Bannissez tout instrument de réchauffage. Tournez le verre
sur lui-même afin que l’armagnac libère plus
facilement la complexité de ses arômes. Procédez
par étapes pour habituer le palais, la langue et le nez à
ce nouveau voyage. Quelques gouttes, puis quelques traits et…
quelques années plus tard, à force d’observations
et de comparaisons, vous saurez décrire cette « queue
de paon » dont parlent les vrais amateurs.
Les mots justes :
• Agressif : armagnac trop jeune.
• Amer : trop de tanin, nécessite une oxydation plus
longue.
• Ample : armagnac harmonieux.
• Arôme : perçu par voie rétro-nasale,
l’arôme vient après l’examen olfactif.
• Boisé : excès de tanin dû à la
présence trop importante de substances ligneuses.
• Bouqueté : armagnac trop odorant.
• Corsé : on parle également du « montant
» pour un armagnac qui a de la force.
• Longueur : goût en bouche persistant qui indique un
très bon armagnac.
• Moelleux : on parle d’un armagnac « fondu »,
souple et gras. Il a au moins 25 ans d’âge.
• Queue de paon : tous les arômes se détachent
harmonieusement en fin de dégustation..
Millésimes et étiquettes
:
Il est malheureusement très difficile pour un néophyte
de comprendre toutes les subtilités de l’étiquetage
des armagnacs. En effet, le millésime n’a que peu d’importance
si l’eau-de-vie n’a pas vieilli un nombre d’années
suffisant avant d’être mise en bouteille. Même
si les grands connaisseurs s’accordent pour dire que certains
millésimes sont exceptionnels (1942, 1955, 1962, 1970, 1974,
1985), tous donnent au terroir une grande importance. Les armagnacs
issus du secteur des « Grands-Bas » sont les prisés.

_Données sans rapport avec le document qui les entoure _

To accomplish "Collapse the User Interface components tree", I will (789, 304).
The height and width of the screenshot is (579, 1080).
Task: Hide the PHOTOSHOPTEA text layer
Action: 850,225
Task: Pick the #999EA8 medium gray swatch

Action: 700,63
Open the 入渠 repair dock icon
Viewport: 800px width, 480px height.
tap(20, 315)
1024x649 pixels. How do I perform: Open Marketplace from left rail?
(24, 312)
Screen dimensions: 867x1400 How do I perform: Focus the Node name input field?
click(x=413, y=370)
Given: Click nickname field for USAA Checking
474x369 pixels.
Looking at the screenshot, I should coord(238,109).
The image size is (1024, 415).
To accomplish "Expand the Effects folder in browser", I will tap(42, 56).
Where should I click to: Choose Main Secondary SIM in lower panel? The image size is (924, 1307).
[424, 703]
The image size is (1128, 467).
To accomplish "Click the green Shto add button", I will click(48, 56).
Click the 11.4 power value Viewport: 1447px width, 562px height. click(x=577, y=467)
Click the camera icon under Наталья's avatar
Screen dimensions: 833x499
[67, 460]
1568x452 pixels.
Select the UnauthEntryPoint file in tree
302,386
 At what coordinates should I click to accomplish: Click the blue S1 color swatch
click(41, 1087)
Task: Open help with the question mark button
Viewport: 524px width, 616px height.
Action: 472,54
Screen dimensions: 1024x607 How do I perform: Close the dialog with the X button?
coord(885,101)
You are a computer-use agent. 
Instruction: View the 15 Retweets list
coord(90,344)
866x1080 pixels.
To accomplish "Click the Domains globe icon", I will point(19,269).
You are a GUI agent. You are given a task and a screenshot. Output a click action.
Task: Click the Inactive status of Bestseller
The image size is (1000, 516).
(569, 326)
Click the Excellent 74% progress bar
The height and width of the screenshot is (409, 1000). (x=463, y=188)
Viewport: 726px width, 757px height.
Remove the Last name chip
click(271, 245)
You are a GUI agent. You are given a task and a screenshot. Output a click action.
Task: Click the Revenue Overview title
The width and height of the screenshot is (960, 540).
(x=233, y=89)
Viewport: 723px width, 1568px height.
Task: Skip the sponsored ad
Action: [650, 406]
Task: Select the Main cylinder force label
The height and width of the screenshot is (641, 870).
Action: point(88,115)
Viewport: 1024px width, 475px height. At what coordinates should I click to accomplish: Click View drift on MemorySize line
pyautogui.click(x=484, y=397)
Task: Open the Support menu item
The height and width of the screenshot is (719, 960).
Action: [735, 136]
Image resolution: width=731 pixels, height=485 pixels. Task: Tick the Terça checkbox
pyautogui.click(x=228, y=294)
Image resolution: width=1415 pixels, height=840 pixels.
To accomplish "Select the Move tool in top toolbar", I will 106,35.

Les armagnacs vieillis cinq et ans et plus peuvent porter les dénominations
suivantes : Extra, Hors d’Age, Napoléon, Vieille Réserve,
X.O. (Extra Old).
Une bouteille portant une petite étiquette avec le millésime
1970, la mention Vieille Réserve, 25 ans d’âge
et ayant pour provenance un des villages situés dans le secteur
des Grands-Bas, c’est l’assurance quasi certaine de
posséder une petite merveille. Attention, seule l’étiquette
est importante : la poussière, le cachet de cire rouge et
les toiles d’araignée n’ont jamais donné
de bons armagnacs !
Dans la cuisine :
• L’armagnac est à utiliser avec parcimonie dans
la cuisine. Mal employé, à trop forte dose, il trahit
une cuisine en mal de terroir. Il peut parfumer agréablement
une gelée servie avec un foie gras, flamber sans excès
une volaille. Il peut encore être associé à
certains desserts : sorbets et granités, fruits ou crêpes
flambées.
• Des cocktails lui permettent de se révéler
dans un autre genre.
A préparer au shaker : L’armagnac sour : un trait de
sirop de canne, 3/10e de jus de citron, 7/10e d’armagnac.
Le condomois : un trait de sirop de canne, 3/10e de jus d’orange,
2/10e de Cointreau, 5/10e d’armagnac.
Le neuvième : 3/10e de jus d’orange, 2/10e de jus de
citron, 3/10e d’armagnac, 2/10e de liqueur de pêche,
un trait de grenadine.
Le travail du tonnelier :
Le chêne blanc est abattu en hiver. Après séchage
des « merrains », bûches triangulaires, on façonne
les « douelles ». Celles-ci sèchent en plein
air pendant 5 ans minimum.
La « pièce » de 400 à 420 litres est alors
fabriquée par l’irremplaçable tonnelier. Il
choisit les plus belles douelles, les assemble, les unit afin que
l’armagnac ne s’échappe pas. Il pose les cercles
de fer, les fonds calculés au millimètre et inspecte
les joints. Les échanges amoureux entre le bois et l’alcool
peuvent commencer. On retrouvera, vingt ans plus tard, 500 g de
bois de chêne dans un hectolitre d’armagnac.